Neste esporte em específico ele destaca cargos de gerente, administradores, juízes, organizador de torcida, manutenção do campo. “Existem inúmeras possibilidades que a gente pode encontrar. Além de agentes, empresários e etc”, opina.

Formado em Administração e graduando em Educação Física, o professor destaca também a importância do conhecimento, algo que passa para os alunos. “Tem que estudar, porque o conhecimento ninguém te tira”, destaca.

Sem altura para goleiro, mas com vontade para professor

Daniel Frank / Crédito da foto: Divulgação

Para Daniel Frank a decisão de deixar a trajetória de jogador e assumir a de professor já veio bem cedo. Por volta dos 15 anos.

Desde criança jogando na Juventus, teve passagem no Grêmio, jogando como goleiro. No clube tricolor, um exame revelou que ele não teria a altura considerada ideal para um goleiro no Brasil.

Assim, a decisão de desistir da carreira profissional ficou facilitada para ele. “Não tinha como eu ser da área, então fui estudar, fazer Educação Física”, conta.

Prontamente, recebeu o convite da direção da Juventus para trabalhar no clube, já que era atleta a tantos anos. “Sou muito grato a isso. Sempre agradeço essa oportunidade de poder continuar no esporte”, declara.

Estava preparado caso não conseguisse seguir no futebol. Manteve-se então na Juventus até o limite da idade, conquistando muitos títulos.

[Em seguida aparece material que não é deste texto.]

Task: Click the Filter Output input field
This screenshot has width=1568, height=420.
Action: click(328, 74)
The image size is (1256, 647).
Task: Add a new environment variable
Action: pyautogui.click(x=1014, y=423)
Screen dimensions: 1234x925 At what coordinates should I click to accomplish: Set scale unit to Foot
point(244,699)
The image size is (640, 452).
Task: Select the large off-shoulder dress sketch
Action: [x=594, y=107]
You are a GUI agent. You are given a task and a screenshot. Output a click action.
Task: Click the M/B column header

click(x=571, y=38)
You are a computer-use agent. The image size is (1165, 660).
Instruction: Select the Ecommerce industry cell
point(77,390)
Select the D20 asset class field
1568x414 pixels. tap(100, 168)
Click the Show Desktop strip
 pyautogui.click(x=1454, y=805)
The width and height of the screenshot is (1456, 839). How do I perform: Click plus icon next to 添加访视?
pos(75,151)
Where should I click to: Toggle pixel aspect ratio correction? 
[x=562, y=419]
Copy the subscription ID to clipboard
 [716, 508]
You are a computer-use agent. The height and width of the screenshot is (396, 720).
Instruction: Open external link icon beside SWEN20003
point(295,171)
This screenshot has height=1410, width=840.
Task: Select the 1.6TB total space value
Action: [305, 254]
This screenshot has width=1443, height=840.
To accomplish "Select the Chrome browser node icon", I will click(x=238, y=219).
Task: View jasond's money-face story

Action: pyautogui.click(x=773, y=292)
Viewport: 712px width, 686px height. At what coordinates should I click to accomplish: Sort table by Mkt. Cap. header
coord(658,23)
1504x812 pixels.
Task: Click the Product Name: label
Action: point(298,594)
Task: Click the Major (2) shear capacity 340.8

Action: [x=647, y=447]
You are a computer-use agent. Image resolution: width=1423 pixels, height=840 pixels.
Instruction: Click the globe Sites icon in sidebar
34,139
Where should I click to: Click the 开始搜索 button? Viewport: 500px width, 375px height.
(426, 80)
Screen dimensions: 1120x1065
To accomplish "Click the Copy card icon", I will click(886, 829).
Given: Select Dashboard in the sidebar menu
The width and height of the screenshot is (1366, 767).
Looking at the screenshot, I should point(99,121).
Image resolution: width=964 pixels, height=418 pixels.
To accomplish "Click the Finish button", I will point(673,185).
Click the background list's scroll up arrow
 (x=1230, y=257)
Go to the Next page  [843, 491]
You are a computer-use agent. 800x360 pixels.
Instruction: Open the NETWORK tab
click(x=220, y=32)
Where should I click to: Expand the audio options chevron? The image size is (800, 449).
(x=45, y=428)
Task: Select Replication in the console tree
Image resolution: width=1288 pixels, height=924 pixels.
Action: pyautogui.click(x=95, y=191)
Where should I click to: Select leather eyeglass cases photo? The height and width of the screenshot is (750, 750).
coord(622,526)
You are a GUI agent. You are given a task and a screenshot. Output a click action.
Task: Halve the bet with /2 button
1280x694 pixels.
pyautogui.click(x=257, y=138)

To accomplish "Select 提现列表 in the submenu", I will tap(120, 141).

O fim do período na Juventus coincidiu com o ingresso na faculdade. Ele chegou a jogar no amador, mas pondera que jogar o amador acaba expondo muito o professor.

Muitas vezes, as pessoas não compreendem e misturam o que acontece em campo, com o que está sendo feito como professor. “Às vezes, a gente se retira do campo para evitar o mal entendido”, explica.

Da sala de aula para o campo

Tiali Pereira / Crédito da foto: Arquivo Pessoal

Cada um tem uma história diferente que levou dos campos à casamata. Tiali Samuel Nunes Pereira jogou na Juventus até por volta dos 14 anos, quando se afastou do futebol por questões familiares e por precisar trabalhar.

Sempre fã de esporte e de futebol, tempo depois começou a estudar educação física. Começou dando aulas em escola e depois veio a oportunidade de ser professor na Juventus.

A função na escolinha combina mais com ele. “Essa experiência de viver o que os meninos estão vivendo, de ir para jogo, de poder jogar, é a mesma coisa que eu sinto, e que eles sentem. Porque é novo para mim e para eles”, considera.

A experiência é muito positiva. “Está me proporcionando uma coisa muito legal, com apoio de todo mundo”, afirma.

Pereira conta que a transição da sala de aula para o campo foi difícil. Hoje, trabalhando com a iniciação, tem contato com os alunos bem novos. Aqueles que estão começando a tocar o pé na bola, a deixar pai e mãe.

“Hoje, isso não é tão difícil porque passei por isso nas escolas. Trabalho em creche também então isso me ajuda um pouco mais”, comenta.

Sempre tenta passar aos alunos: comprometimento e respeito. “Se não tiver isso, não chega a lugar nenhum”, destaca.

Para os alunos da faixa etária com a qual ele trabalha, também é preciso apostar na diversão para atrair a atenção e criar engajamento. “A gente trabalha a parte recreativa, para depois ir dando alguma finalidade no processo deles”, explica.